Professional Linux sysadmin here - how dare you speak for me or my colleagues. I work with 20 other admins with anything from 2 to 15 years experience and we are all looking forward to seeing systemd deployed more. The features provided by systemd are very welcome and will make our jobs easier and more productive.

The "Devuan" Debian fork

Posted Nov 30, 2014 8:53 UTC (Sun) by linuxrocks123 (guest, #34648) [Link]

Keep it cool, man. He didn't say "all software engineers and sysadmins" believe as he does. I think we can safely asssume at least one other professional Linux user agrees with him :)

The "Devuan" Debian fork

Posted Nov 29, 2014 7:25 UTC (Sat) by vanicat (guest, #14776) [Link]

sytemd is optional in Debian. You don't have to install it. If you want Debian without systemd, you already have it. It's named Debian.

The "Devuan" Debian fork

Posted Nov 29, 2014 12:35 UTC (Sat) by HelloWorld (guest, #56129) [Link] (1 responses)

Yeah right, because professional users don't want systemd. Oh wait, they do:
https://lists.debian.org/debian-ctte/2014/01/msg00287.html

The "Devuan" Debian fork

Posted Nov 30, 2014 1:45 UTC (Sun) by dlang (guest, #313) [Link]

Nobody disputes that some people want systemd. Nobody is trying to prevent the people who want systemd from using it.

However, there are some people who don't want to use systemd, and they are asking for you to let them.

The "Devuan" Debian fork

Posted Nov 30, 2014 12:13 UTC (Sun) by krake (guest, #55996) [Link]

> ....by a tiny FreeDesktop crowd

There is no such thing as a FreeDesktop crowd.

FreeDesktop.org is a host to facilitate cooperation between developers of different projects.

It also provides project infrastructure in case hosting at one of the particpating projects is not an option.
Basically being a non-associated git hub.

The "Devuan" Debian fork

Posted Nov 29, 2014 3:26 UTC (Sat) by dowdle (subscriber, #659) [Link] (2 responses)

No... so far as I know there aren't any existing Debian "forks". There are tons of derivatives but they all use the common Debian-created package set... perhaps with a few dozen or more added/replaced packages. I would assume a "fork" would take the entire Debian package universe, forking every package in such a way it becomes independently maintained... otherwise it wouldn't be a fork.

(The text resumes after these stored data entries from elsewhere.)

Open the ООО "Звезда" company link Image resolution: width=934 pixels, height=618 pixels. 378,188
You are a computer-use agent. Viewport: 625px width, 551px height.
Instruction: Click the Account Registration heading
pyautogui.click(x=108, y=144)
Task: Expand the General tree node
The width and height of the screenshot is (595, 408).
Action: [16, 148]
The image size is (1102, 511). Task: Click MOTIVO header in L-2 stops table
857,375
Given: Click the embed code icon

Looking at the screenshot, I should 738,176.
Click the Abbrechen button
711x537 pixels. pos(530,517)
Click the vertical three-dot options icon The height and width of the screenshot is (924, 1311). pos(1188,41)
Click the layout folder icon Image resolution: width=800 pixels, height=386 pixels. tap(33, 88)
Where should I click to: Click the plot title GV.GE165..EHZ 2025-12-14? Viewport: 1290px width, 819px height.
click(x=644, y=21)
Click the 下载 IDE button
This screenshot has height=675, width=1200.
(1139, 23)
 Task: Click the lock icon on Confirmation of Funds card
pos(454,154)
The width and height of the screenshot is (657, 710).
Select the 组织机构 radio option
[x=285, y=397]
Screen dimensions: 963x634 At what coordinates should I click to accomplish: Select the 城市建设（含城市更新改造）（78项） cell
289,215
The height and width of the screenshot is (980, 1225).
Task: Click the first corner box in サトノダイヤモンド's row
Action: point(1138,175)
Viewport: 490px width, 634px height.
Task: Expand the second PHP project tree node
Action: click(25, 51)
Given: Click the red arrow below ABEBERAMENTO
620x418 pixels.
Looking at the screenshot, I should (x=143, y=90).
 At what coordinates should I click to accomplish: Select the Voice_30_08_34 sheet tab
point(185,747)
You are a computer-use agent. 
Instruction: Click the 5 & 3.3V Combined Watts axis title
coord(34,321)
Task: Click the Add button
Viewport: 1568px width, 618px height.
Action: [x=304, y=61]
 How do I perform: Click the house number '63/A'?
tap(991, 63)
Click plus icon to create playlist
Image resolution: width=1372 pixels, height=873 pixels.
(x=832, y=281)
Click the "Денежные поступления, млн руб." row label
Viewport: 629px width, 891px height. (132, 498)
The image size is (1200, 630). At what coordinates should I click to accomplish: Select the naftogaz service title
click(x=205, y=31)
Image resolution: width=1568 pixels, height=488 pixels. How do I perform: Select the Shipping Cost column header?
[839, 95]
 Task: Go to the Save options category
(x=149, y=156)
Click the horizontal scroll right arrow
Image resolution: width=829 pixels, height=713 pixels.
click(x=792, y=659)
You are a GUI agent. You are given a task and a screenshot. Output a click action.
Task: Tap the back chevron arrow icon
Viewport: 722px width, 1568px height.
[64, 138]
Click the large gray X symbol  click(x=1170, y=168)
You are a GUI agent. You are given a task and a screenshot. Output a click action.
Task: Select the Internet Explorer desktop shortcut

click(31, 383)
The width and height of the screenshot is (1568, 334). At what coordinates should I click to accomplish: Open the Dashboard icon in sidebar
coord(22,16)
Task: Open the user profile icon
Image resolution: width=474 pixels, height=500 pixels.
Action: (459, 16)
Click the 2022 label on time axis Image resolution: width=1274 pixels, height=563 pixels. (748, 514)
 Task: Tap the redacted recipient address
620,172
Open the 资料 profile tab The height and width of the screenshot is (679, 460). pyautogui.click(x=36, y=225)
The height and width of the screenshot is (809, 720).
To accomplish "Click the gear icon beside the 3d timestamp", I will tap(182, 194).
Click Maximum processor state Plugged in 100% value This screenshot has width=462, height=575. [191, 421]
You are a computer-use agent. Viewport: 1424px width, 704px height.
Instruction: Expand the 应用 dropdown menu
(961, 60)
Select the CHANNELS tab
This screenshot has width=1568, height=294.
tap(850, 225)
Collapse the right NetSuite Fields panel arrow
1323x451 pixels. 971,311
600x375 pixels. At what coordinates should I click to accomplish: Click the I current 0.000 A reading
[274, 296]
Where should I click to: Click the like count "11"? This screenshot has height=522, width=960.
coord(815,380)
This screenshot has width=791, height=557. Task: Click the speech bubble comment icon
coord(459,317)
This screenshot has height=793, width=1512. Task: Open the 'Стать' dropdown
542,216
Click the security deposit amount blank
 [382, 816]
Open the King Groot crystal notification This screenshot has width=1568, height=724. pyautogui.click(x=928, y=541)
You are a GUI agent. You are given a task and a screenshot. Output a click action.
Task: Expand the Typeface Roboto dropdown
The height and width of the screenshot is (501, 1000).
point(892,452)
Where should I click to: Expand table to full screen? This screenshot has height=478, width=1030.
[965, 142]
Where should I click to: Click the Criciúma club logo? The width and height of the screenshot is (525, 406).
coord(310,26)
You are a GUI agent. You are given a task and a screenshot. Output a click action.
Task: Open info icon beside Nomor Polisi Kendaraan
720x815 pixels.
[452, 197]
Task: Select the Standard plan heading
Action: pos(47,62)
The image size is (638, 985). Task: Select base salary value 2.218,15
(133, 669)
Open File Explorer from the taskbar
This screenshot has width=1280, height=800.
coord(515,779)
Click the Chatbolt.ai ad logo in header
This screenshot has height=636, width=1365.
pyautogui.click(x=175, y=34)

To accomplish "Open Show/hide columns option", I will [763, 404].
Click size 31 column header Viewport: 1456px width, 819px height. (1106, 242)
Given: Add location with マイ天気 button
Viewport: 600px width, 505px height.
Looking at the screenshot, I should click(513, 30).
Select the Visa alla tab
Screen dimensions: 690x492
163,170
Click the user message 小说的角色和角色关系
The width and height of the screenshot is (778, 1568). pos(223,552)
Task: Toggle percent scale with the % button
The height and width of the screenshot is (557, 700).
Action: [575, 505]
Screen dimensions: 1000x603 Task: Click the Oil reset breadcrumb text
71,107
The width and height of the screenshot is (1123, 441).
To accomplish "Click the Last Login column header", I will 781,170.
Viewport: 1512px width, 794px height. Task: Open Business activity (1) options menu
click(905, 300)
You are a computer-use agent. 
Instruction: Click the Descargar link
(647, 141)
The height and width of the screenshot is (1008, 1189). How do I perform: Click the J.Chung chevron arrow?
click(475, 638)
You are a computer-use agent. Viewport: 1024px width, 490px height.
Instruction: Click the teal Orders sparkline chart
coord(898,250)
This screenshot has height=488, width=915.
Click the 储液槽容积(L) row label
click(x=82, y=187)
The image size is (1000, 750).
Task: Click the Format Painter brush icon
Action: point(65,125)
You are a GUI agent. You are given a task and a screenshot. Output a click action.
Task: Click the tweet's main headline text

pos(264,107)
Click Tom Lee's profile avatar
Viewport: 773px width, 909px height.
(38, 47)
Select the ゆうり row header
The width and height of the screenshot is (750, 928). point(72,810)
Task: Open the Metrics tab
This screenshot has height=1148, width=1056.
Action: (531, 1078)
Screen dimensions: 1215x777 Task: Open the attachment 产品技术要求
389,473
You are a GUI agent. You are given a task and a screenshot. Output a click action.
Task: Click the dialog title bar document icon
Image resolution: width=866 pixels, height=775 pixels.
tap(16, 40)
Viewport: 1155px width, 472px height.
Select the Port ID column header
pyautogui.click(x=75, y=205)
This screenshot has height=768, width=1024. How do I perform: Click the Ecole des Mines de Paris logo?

A fork of Debian would indeed be news and something LWN should cover... just like they cover many distributions. As you may or may not recall, 3+ years ago Fuduntu forked Fedora and it was mainly over GNOME 3 and the move to systemd. That was a lot of work and they lasted about 2 years before their comparatively small development team burned out. Here's hoping Devuan can muster a large and diverse enough development team to not only get it off the ground but keep it going for some time to come. Why? While I'm definitely pro-systemd, it doesn't hurt to hedge ones bets just in case, right?

The "Devuan" Debian fork

Posted Nov 29, 2014 3:45 UTC (Sat) by rahulsundaram (subscriber, #21946) [Link] (1 responses)

>Why? While I'm definitely pro-systemd, it doesn't hurt to hedge ones bets just in case, right?

Yes but they are hedging their bets on sysvinit instead of something actively maintained which doesn't seem to be a good path forward to me. Afaik you can continue installing Debian without systemd anyway and if in the future some package grows a hard dependency on systemd and one is willing to fork it and write patches, one might just work within the existing project with a large community of contributors.

Win-win?

Posted Nov 29, 2014 14:33 UTC (Sat) by CChittleborough (subscriber, #60775) [Link]

If Devuan produces a viable distro, then the rest of us benefit from having that distro available.

If Devuan is not so successful, there will (probably) be some useful lessons we can learn from it.

In either case, those of us not involved in Devuan come out ahead. Only the people who work on (or donate to?) Devuan are risking anything. Good on them.